By then, visiting hours were over and the halls were quiet. Patients were in bed, watching late night talk shows on twelve inch screens. Doctors were at home pouring cheap scotch into dirty glasses. Old, grumpy nurses walked the halls, making their rounds, wondering why they're never offered a dayshift. Vic was somewhere on a dark street, watching the electric streetlights flicker on, clutching a bag full of brand new skimmers. And while he was out, he'd asked me to watch over his little girl, and to make sure nothing bad happened to her.

I knocked gently before I entered.

"Hey, Lil." I said, walking in.

I struggled to smile when I saw her, lying there like that, her skin so pale and lips crusted white. Her huge eyes looked dull and droopy, but her mouth was in a smile.

"Hey, Benji." She said croakily.

"Vic asked me to come over and see how you were."

"I'm good. I don't stay awake more than half an hour at time – doctors say that fatigue is normal – but at least the pain killers are good."

"That's good. I mean, not great, but at least you're not in pain. Oh, and I brought you something."

From the bag slung over one shoulder, I pulled out season seven of Good Riddance, remembering a conversation we had one morning about the show. Lily burst into a wide grin, eyes brightening another shade of blue.

"Is that the latest season?" She exclaimed.

"Yup. Would've got it on Blu-Ray, but the TVs suck in this place."

"How could you even afford it? They're, like, seventy bucks when they first come out."

"Five finger discount," I said. "Can you believe DVD stores still keep the discs inside the covers on display?"

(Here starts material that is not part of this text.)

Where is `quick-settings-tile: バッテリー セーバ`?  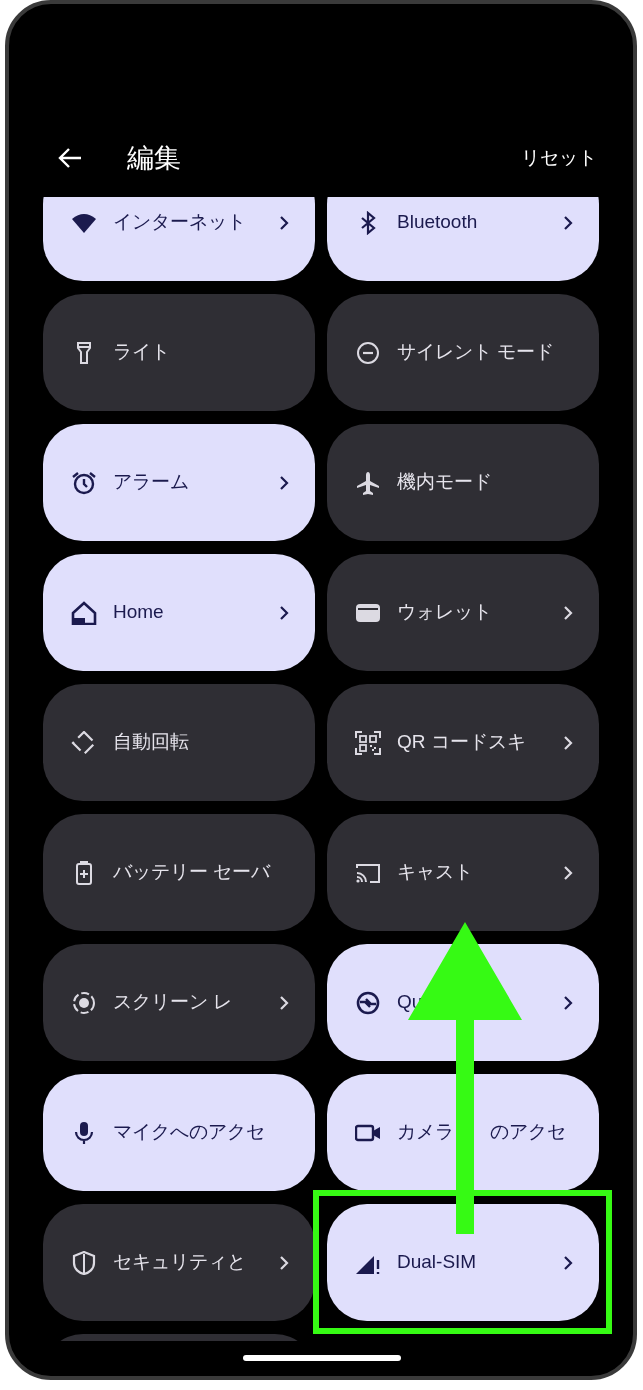 quick-settings-tile: バッテリー セーバ is located at coordinates (179, 872).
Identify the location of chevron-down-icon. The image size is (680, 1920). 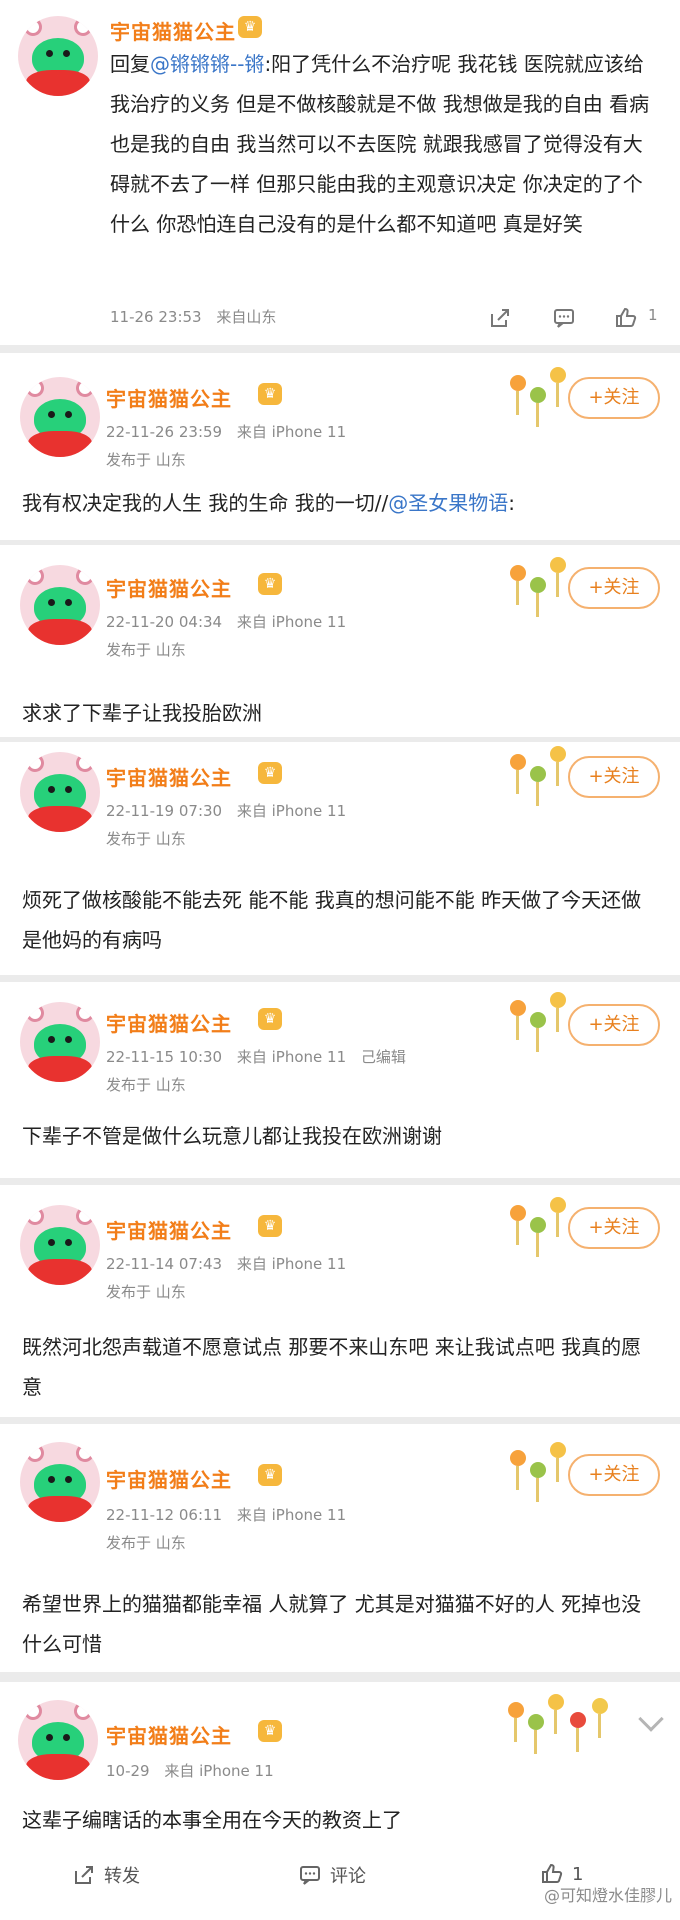
(651, 1719).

"That's... you're amazing."

"I don't know about that," I scoffed, plugging the disc into the built-in DVD player. "If I was that amazing, I probably would've paid for it."

I turned around and went to flop down in the chair beside Lily's bed, but she caught my arm.

"Wait," she said, moving over. "Come sit here. I hear those chairs are shit."

"Oh, no, you don't have to – "

"Come on dick head, I already moved over."

I smiled and did as she said, sitting on the narrow bed with her lying beside me. Carefully, she moved over and rested her head on my shoulder, and, just as carefully, I put my arm around her tiny frame. She reminded me of a little girl, the baby sister I never had, so scared and alone like I had once been. I smiled sadly down at her.

"You didn't have to do this, you know, Benji." She said softly.

"Yeah, but I wanted to. I mean, I've never been really sick before or anything, but I don't imagine it's much fun. And at least we can do something together."

Lily fell quiet for a few seconds, and then I heard her sniffle.

"Thank you," she said. "For this, for... for everything. Nobody has ever been so nice to me before."

"Oh, darlin, you're very welcome," I said.

For a moment, I let myself remember the days after we first met. Lily's sharp tongue and hostile nature had me shaking in my boots. I never thought we'd be like this, so very similar, with beaten-down hearts and a taste for small, perfect moments like these.

"I love you, Benji." I heard her whisper into my chest. Her voice was so soft and sweet and childlike that for a moment, she really was my sister, and she really was dying, and I realized that the only reason I had cared whether she lived or died had been Vic's sake. But lying there with her, knowing her story, knowing we were broken in all same places... I cared. And I cared because she was important to me, not just to Vic.

So I told her I loved her, and I fell asleep.